Directions: Every line of the listing below should come back exactly as written, with no images.

Records for the task:
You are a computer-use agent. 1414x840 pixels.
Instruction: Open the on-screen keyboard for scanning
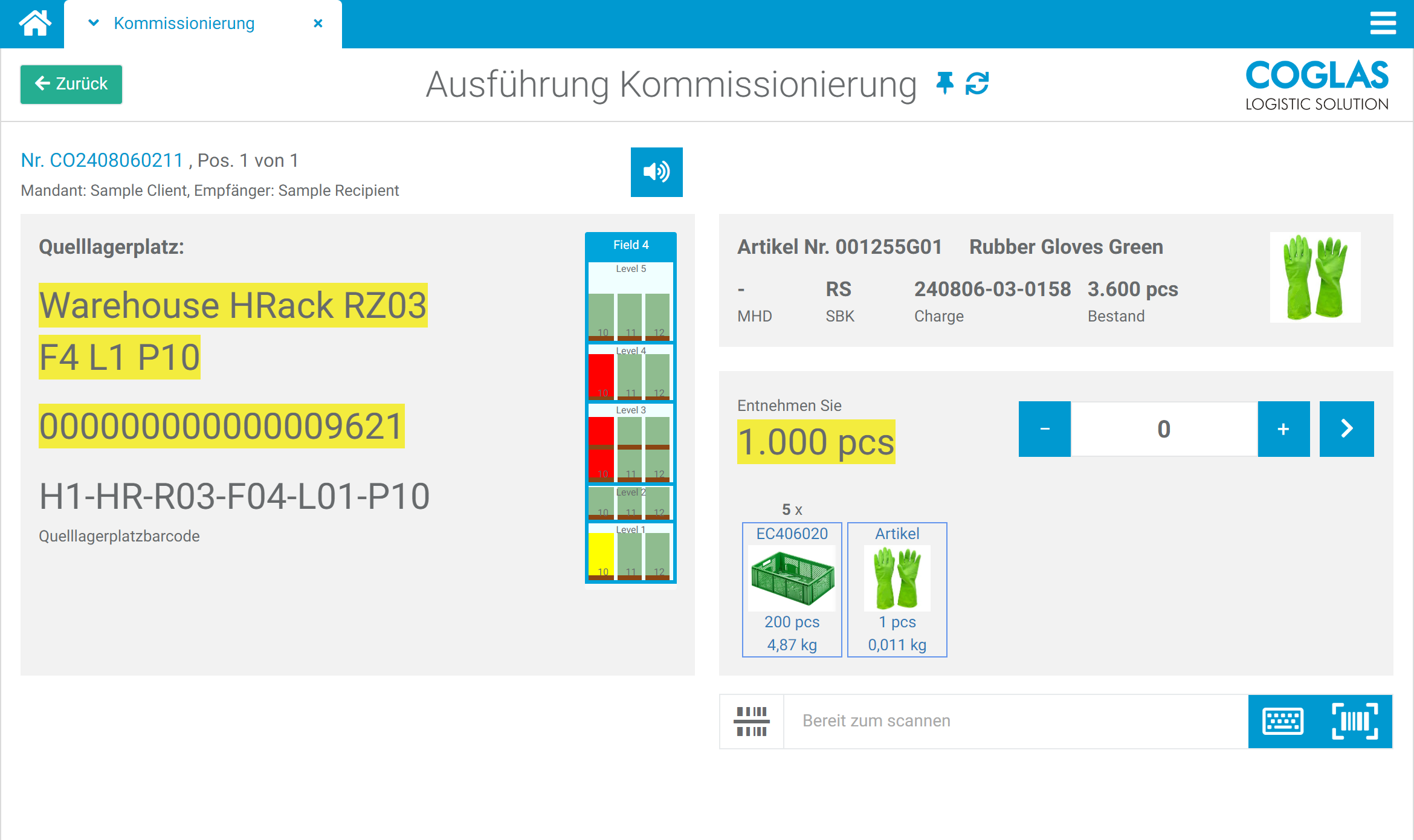[1283, 720]
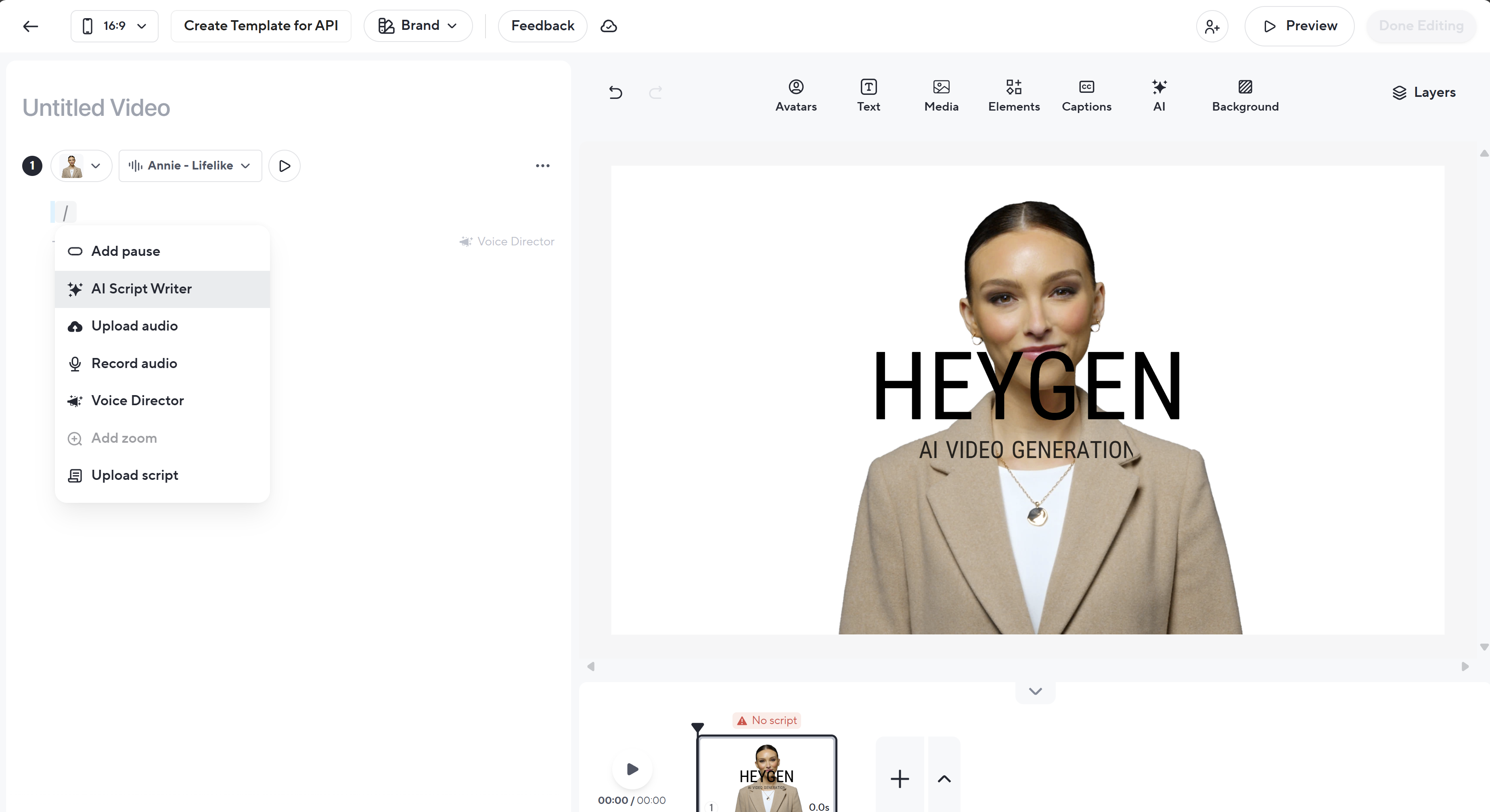Open the Elements panel
Screen dimensions: 1490x812
click(1013, 95)
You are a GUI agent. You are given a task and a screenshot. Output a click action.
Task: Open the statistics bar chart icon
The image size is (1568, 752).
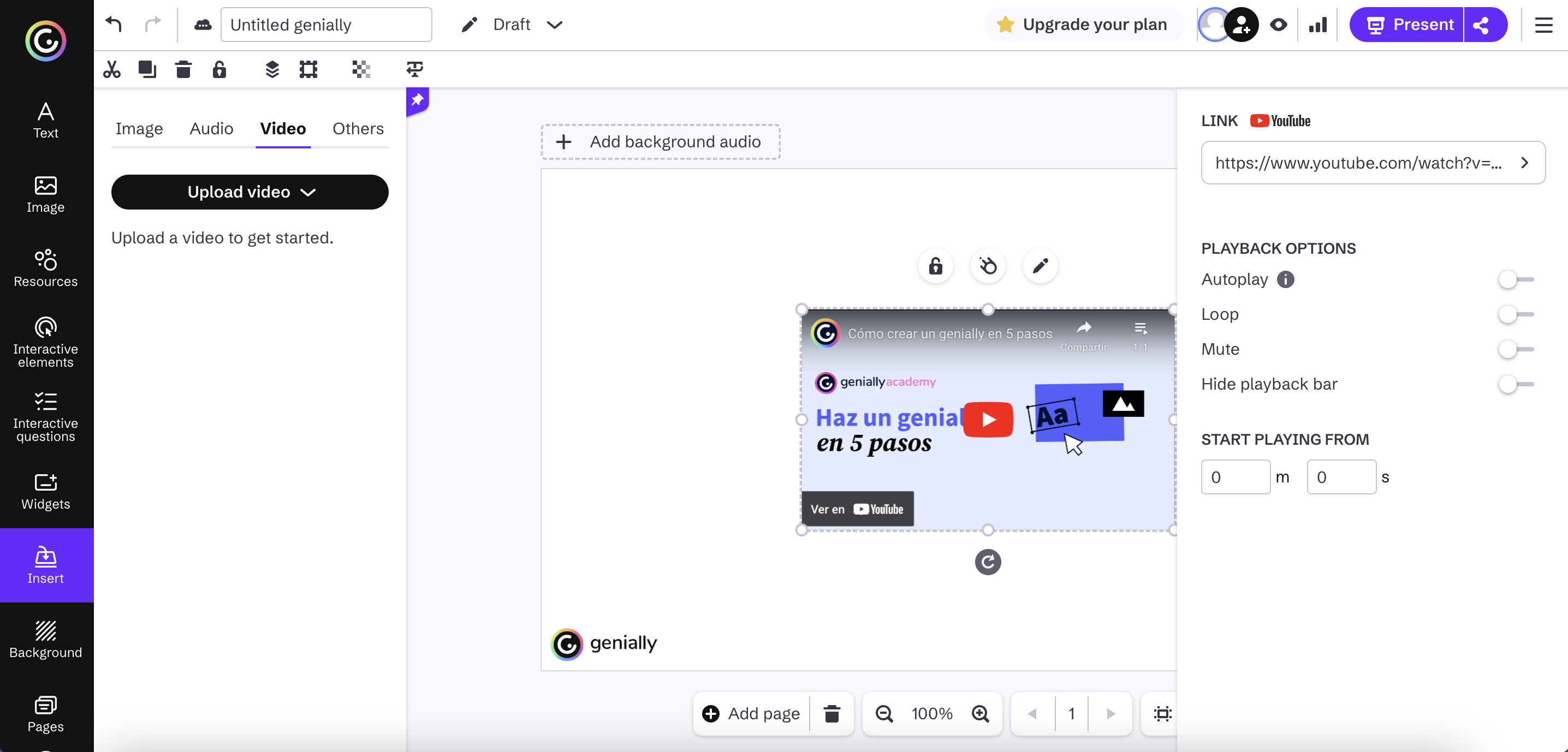1318,25
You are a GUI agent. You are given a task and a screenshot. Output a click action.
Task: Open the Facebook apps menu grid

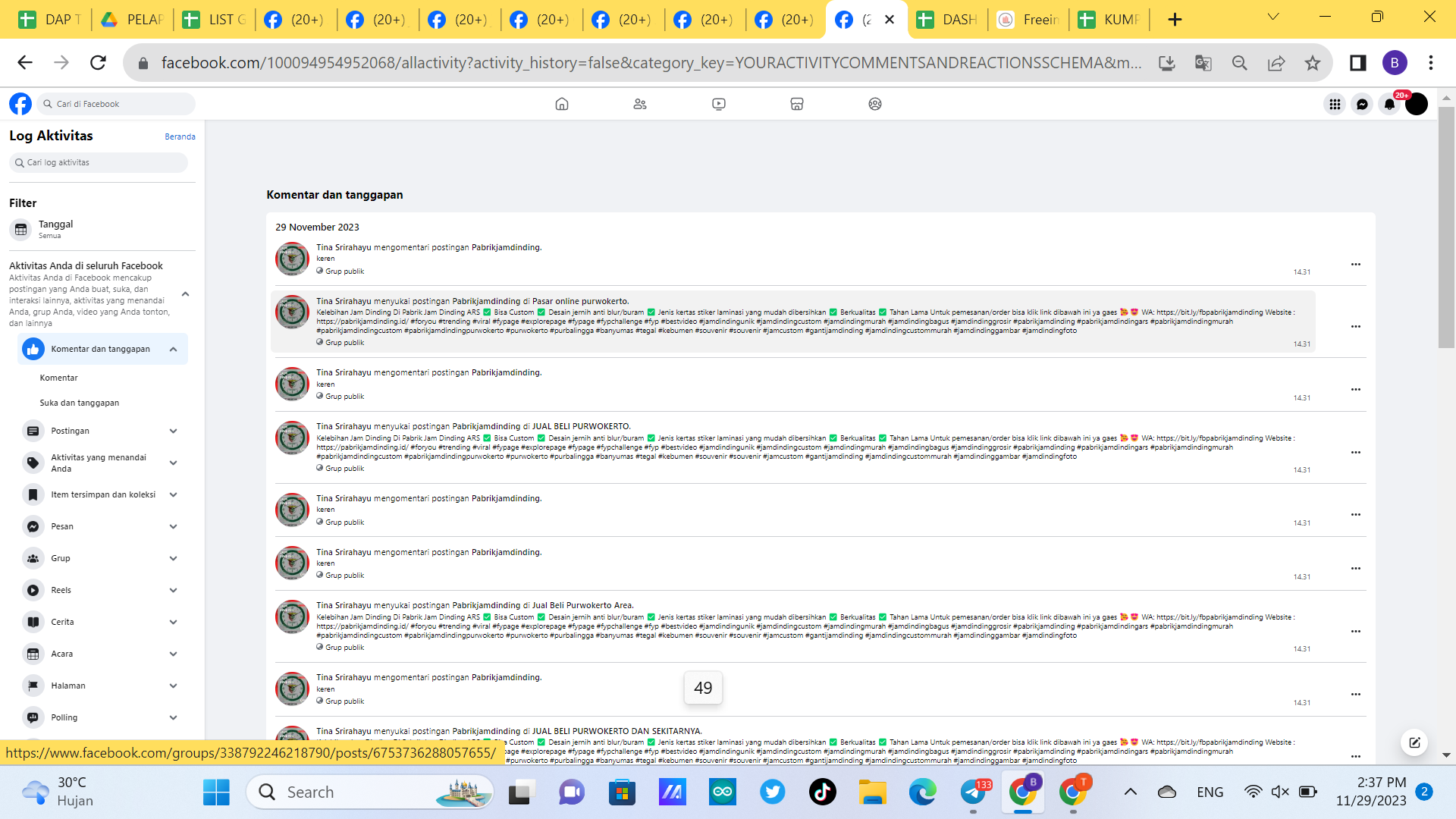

Output for this exercise:
You are a computer-use agent. 1414x840 pixels.
Instruction: Open the on-screen keyboard for scanning
[1283, 720]
Open the Elements panel
Screen dimensions: 1490x812
click(1013, 95)
You are a GUI agent. You are given a task and a screenshot. Output a click action.
Task: Open the statistics bar chart icon
The image size is (1568, 752).
1318,25
You are a GUI agent. You are given a task and a screenshot. Output a click action.
Task: Open the Facebook apps menu grid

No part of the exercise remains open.